Et justement, c’est peu dire que l’auteur ne prend pas cette affaire … à la légère. (Le juge-arbitre de la Fédération Française de jeu de mot se lève de sa chaise… il va parler à l’arbitre de touche … il demande à consulter la VAR … Attendez… Il me semble que … OUI : C’EST VALIDÉ !)

Car Jaenada produit un travail de documentaire et d’enquête MO-NU-MEN-TAL. Dans un accès de folie quasi obsessionnelle auquel seul un écrivain peut se laisser aller, il épluche chaque document du (volumineux) dossier, retrace la généalogie des (nombreux) protagonistes, visite (tous) les lieux de l’affaire, doute de chaque témoignage, et remet en question les propos tels qu’ils ont été rapportés à l’époque.

Le mot « méticuleux » serait encore trop faible pour décrire la qualité de son boulot.

Méticuleux, certes, mais jamais ennuyeux.

■ **LIGNES FOURNIES**
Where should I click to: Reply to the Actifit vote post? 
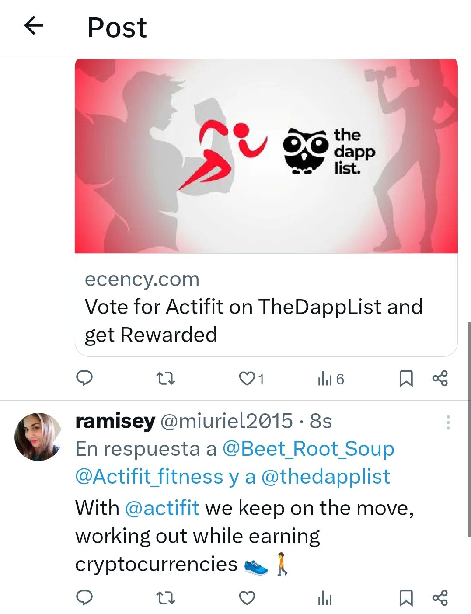84,378
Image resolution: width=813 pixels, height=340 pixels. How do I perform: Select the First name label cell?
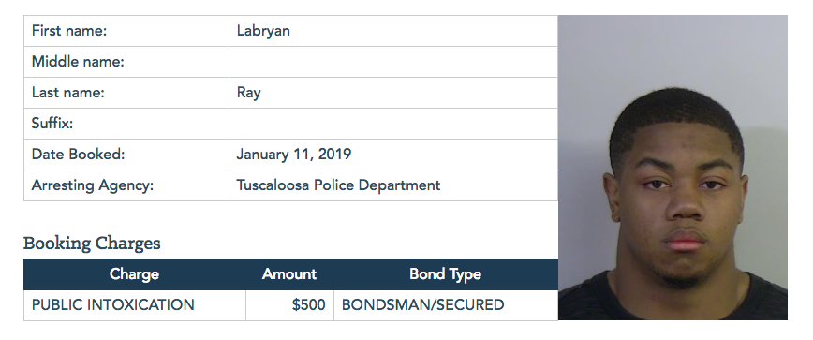tap(126, 31)
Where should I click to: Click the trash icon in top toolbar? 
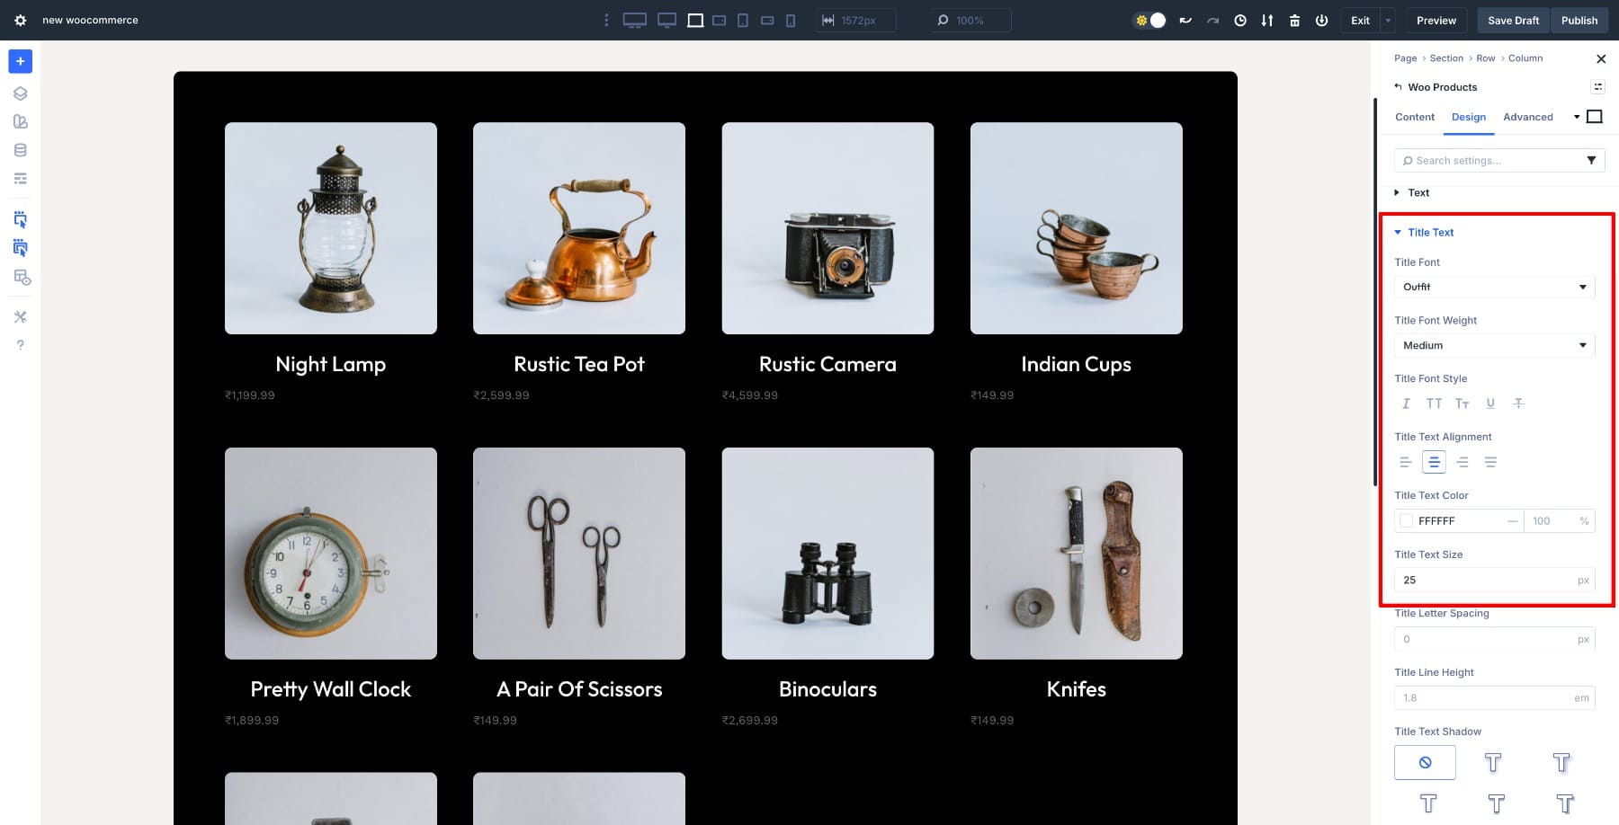click(1294, 20)
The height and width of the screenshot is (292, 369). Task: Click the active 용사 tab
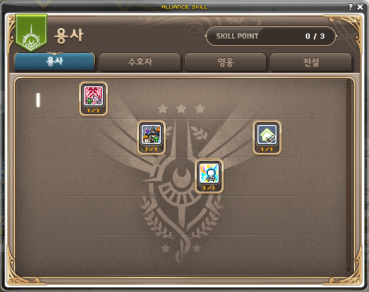coord(55,62)
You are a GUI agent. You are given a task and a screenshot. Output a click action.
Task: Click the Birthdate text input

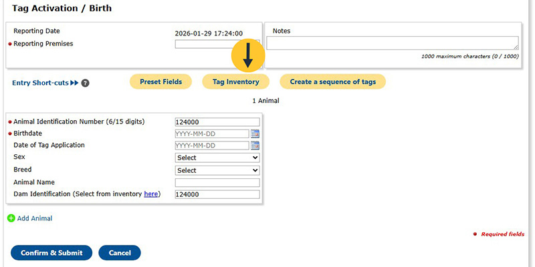click(x=211, y=134)
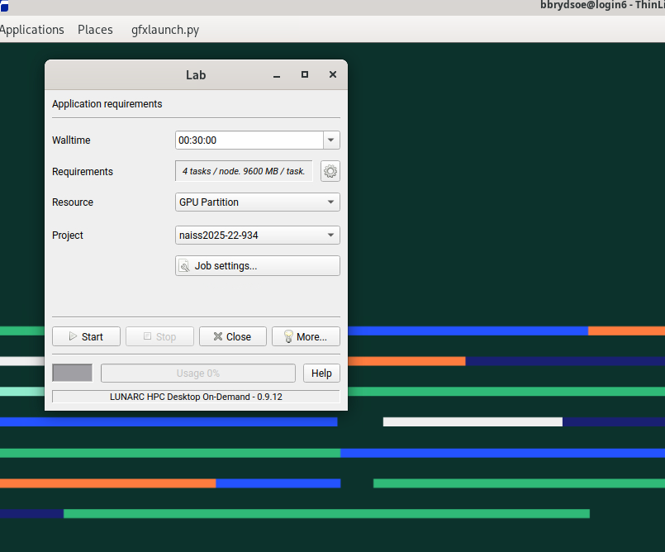
Task: Open the Resource dropdown showing GPU Partition
Action: click(257, 202)
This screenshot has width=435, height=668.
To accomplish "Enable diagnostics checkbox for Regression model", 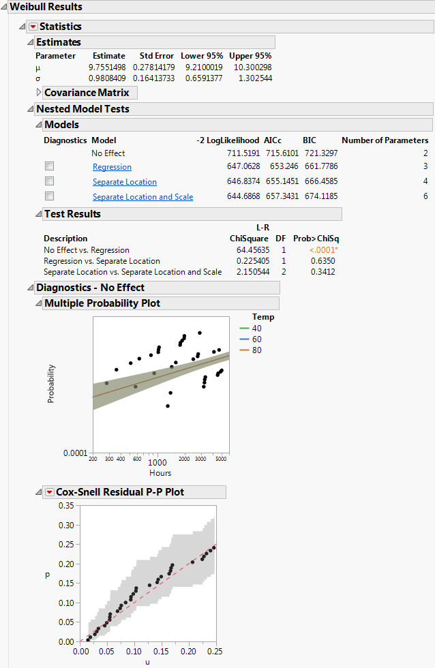I will click(x=49, y=166).

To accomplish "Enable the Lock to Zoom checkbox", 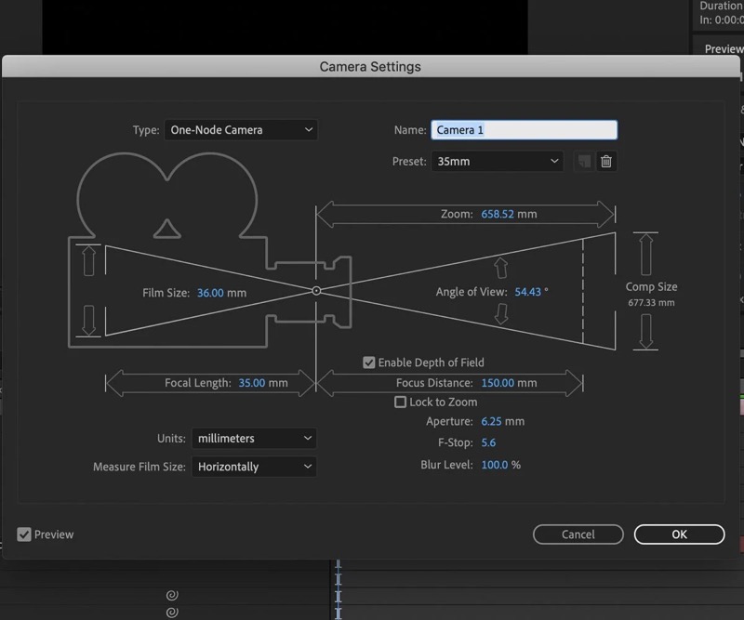I will [x=401, y=402].
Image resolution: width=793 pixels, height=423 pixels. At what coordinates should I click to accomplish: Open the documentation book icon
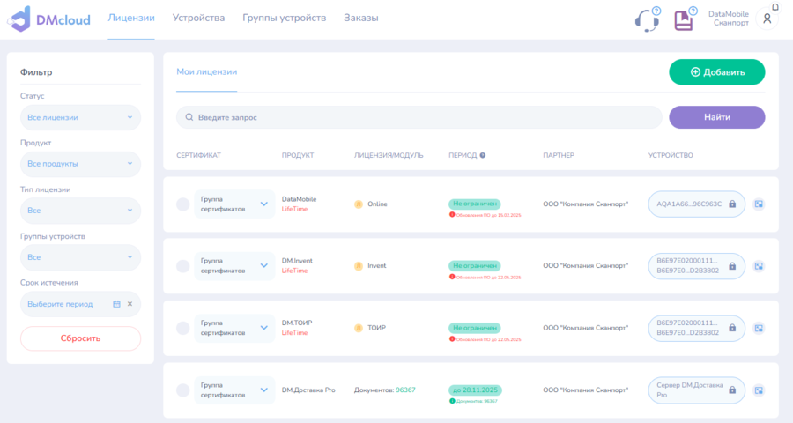click(x=683, y=20)
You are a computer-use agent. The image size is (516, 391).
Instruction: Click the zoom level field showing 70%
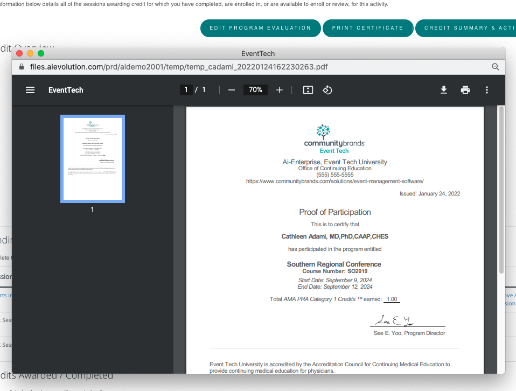255,90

■ **CONSIGNES**
1 > Indiquez si chacune des affirmations suivantes concorde avec le texte de lecture, en répondant par oui ou par non et en citant mot pour mot les termes qui tranchent. (a) Jaenada se rend dans tous les lieux de l’affaire. (b) Le travail de Jaenada y est jugé ennuyeux. (c) Jaenada accepte chaque témoignage sans le remettre en cause.
2 > Selon le texte de lecture, quel mot serait encore trop faible pour décrire la qualité du travail de Jaenada ?

■ **RÉPONSES**
1 >
(a) Oui : « visite (tous) les lieux de l’affaire ».
(b) Non : « Méticuleux, certes, mais jamais ennuyeux. »
(c) Non : « doute de chaque témoignage ».

2 > Le mot « méticuleux ».